Today was the first class I went to after last week's test. For some odd reason I was nervous to enter the dojo wearing a black belt. There is definitely a little "uncomfortableness" about this new path for me. The lower belts have a new respect and part of me is having a hard time with that. I think it's because I don't want to feel better than anyone else, don't want to, especially, look like I don't know what I'm doing. It's the old self-esteem issues coming to the surface. I talked about the self-sabotage a few posts back and this is very similar. Now that I've come this far do I deserve to lead others? It's so strange. There is absolutely no way I could ever get "shodanitis". My ego is not that big and I feel so humbled by this new addition around my waist. I want others in my dojo to know that I will never treat them like they do not know anything and I know everything. Our dojo, as Charles James Sensei puts it, is a gendai budo dojo. We train for the path, for the betterment of ourselves. There is no competition in our school in any form and Sensei does not condone it at all. The sparring you saw me do in the videos is not something we do very often, at least not with all the gear. We do more slow-flow Ju Kumite, not the full-on Kumite. I'm very happy with that. I don't have the need to go at someone with flying fists and feet. I'd much rather harness the control that would benefit me in a self-defense situation. Our dojo is serious and light-hearted at the same time. We joke around, but not when it's inappropriate. We have much respect for Sensei and his teachings and teach that to the new student who walk through our doors. There have been quite a few recently, and all of them women. I like to see women start in the martial arts, and I hope they stick with it.

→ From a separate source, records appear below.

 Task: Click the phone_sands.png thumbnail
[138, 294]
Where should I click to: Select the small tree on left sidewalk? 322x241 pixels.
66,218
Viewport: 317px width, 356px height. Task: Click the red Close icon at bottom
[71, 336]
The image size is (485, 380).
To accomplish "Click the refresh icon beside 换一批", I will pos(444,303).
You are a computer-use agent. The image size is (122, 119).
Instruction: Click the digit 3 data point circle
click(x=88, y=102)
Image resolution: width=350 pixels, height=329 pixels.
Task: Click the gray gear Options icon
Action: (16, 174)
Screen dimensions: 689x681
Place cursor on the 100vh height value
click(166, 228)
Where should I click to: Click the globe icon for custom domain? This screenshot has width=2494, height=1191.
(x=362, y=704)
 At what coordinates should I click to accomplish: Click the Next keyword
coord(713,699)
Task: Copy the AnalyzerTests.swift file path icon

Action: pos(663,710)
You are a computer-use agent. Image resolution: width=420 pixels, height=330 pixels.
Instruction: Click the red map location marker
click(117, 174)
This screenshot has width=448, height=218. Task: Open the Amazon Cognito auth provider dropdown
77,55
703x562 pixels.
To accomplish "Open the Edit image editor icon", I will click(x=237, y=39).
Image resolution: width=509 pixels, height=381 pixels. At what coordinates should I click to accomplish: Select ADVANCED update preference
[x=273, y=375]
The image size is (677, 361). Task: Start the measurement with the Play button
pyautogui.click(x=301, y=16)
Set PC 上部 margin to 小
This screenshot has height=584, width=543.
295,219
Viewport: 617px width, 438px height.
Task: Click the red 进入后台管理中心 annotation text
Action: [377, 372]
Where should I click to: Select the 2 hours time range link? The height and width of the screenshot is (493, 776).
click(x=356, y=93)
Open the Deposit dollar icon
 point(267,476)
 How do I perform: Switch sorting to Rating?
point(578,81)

So back to the weirdness of shodan. I have to grow into this like anything else. Sensei said to me the day after shiai that he would like me to test for nidan in a year. Is that enough time? I feel there is so much for me to accomplish in my training right now. I want to focus on the internal strength, the internal compression, or as Sensei Morallo puts it, "the twisting of the meat." He was doing Chen Tai Chi before the shiai last Wednesday. It was absolutely beautiful. Apparently this is the parent form of all the other tai chi forms, and he mentioned that it's a very difficult style to study. That is what I want to do. Hmm, yes, in all my free time... I've found that in my training I struggle with the internal applications of our style. I want to perfect them (as much as they can be perfected).

So, this marks the beginning of a new beginning! I will be interested to see where this blog goes now that I have attained shodan. I'm so excited!!!